Sir Kenneth Blades Parker (born 20 November 1945), formally styled The Hon. Mr Justice Kenneth Parker, is a former judge of the High Court of England and Wales.

He was educated at Kettering Grammar School and Exeter College, Oxford.

He was called to the bar at Gray's Inn in 1975. He was a judge of the High Court of Justice (Queen's Bench Division) from 2009 to 2015.

In the early 1970s, Sir Kenneth Parker taught law at Oxford. After gaining his BCL, He conducted jurisprudence lectures with his friend and colleague, Ronald Dworkin. Dworkin was one of the most eminent legal philosophers of the last 100 years, author of Taking Rights Seriously and Law's Empire, amongst other works.

During the 1980s and 1990s, Parker was a star corporate barrister at Monckton Chambers, which he eventually became Head of in 2003, and remained head until 2009 when he was appointed a High Court Judge. One of his notable cases as an advocate was representing the colorful CEO of Nabisco, F. Ross Johnson during its leveraged buyout. This story was told in the best-selling book Barbarians at the Gate.

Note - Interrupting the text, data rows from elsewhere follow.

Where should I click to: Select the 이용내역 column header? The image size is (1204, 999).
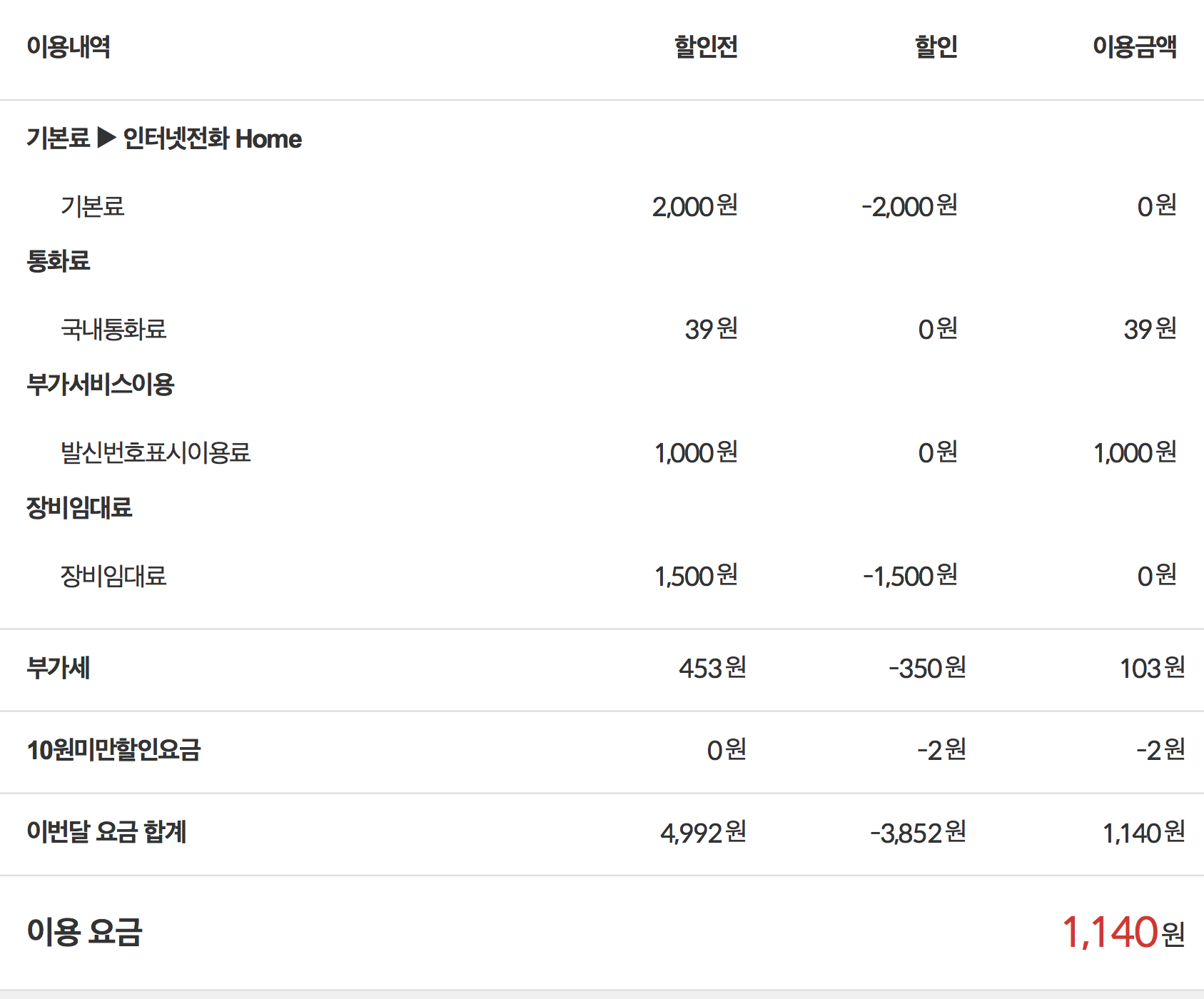click(69, 47)
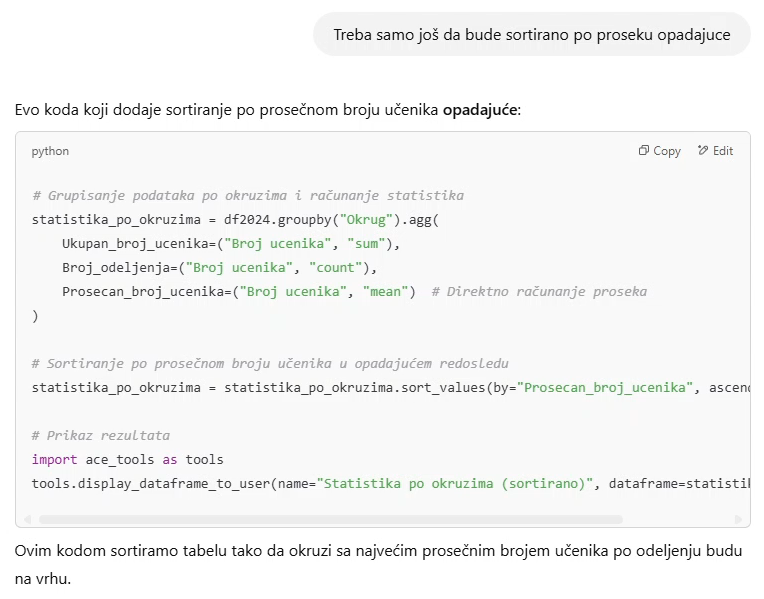
Task: Click the code block's horizontal scrollbar thumb
Action: (331, 520)
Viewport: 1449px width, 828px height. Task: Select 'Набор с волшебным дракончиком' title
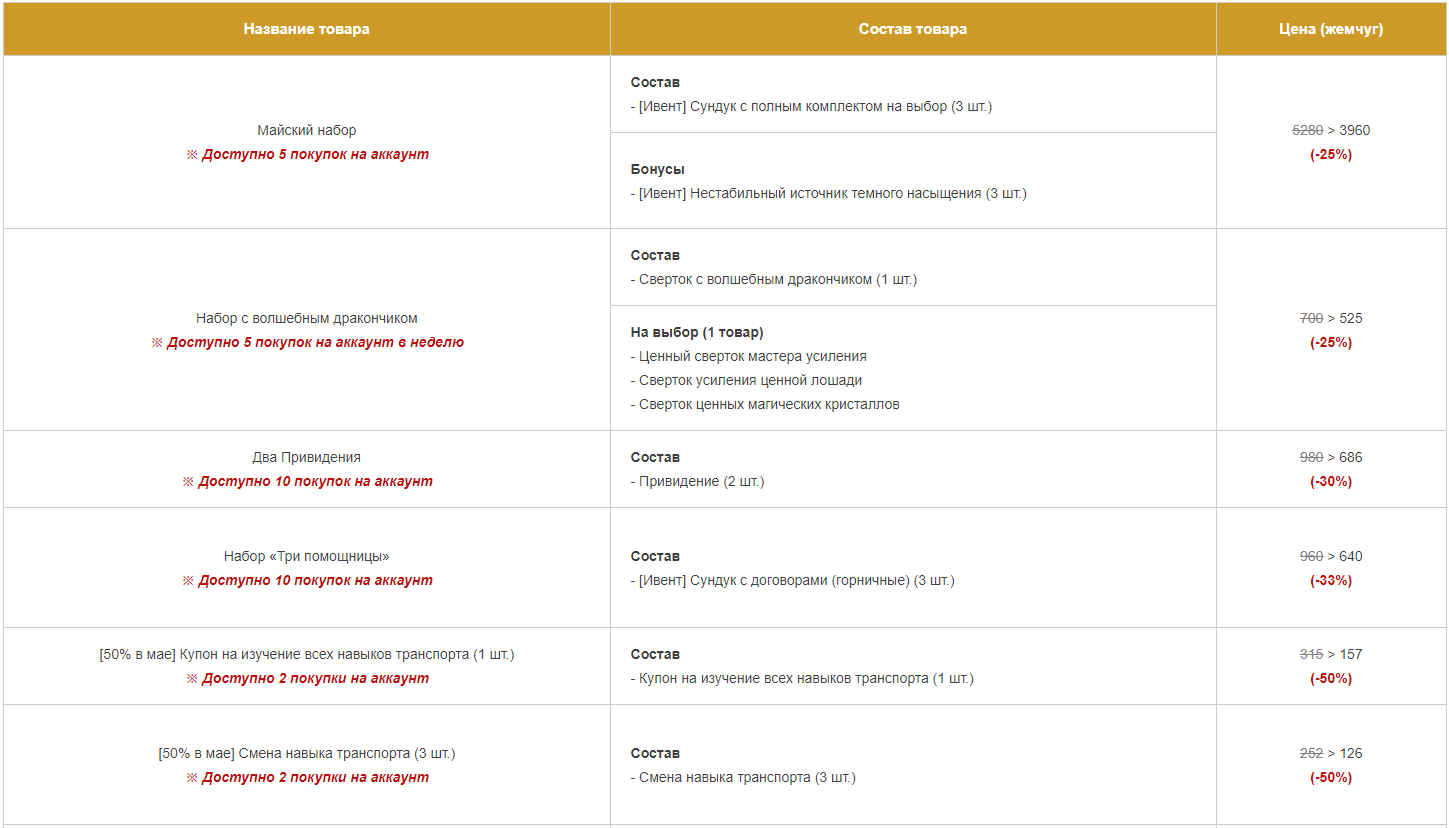[x=306, y=318]
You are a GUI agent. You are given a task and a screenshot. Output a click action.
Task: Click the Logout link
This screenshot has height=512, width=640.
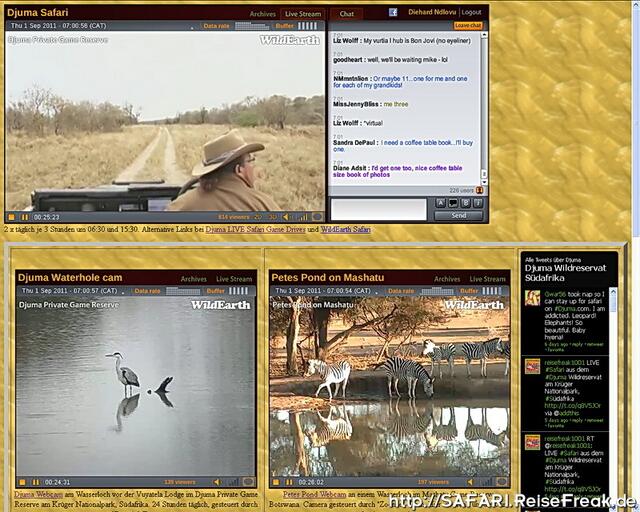pos(471,13)
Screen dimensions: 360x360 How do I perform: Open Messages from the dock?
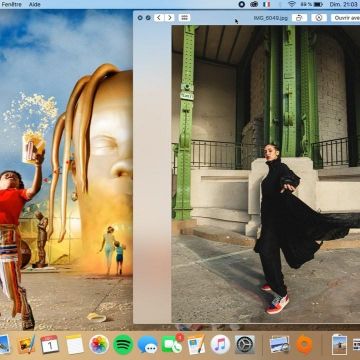(147, 345)
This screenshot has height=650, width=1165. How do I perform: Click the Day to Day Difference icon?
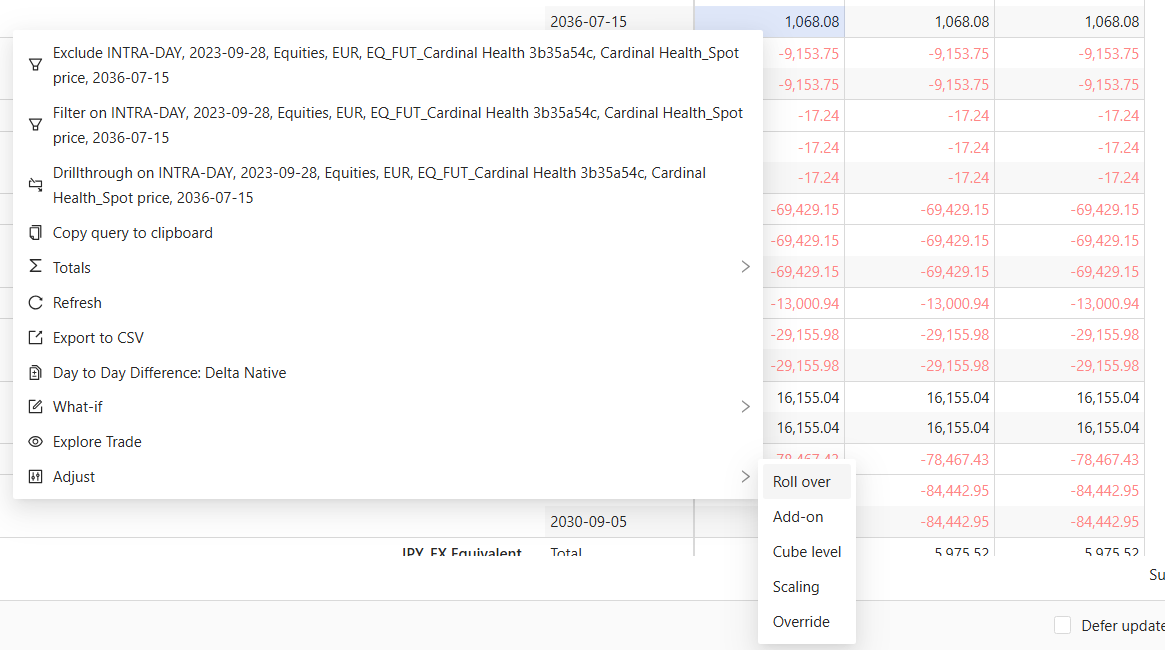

As a High Court Judge, Parker adjudicated on many well-known cases. For example, The Bernie Ecclestone tax evasion trial and the Dale Farm Travellers eviction case. Since retirement, Parker has been working for MI6 and GCHQ on international cybersecurity with the Five Eyes Organisation. He also sits on a panel at the Competition and Markets Authority (CMA), which decides on the legality of large mergers which may affect the public interest.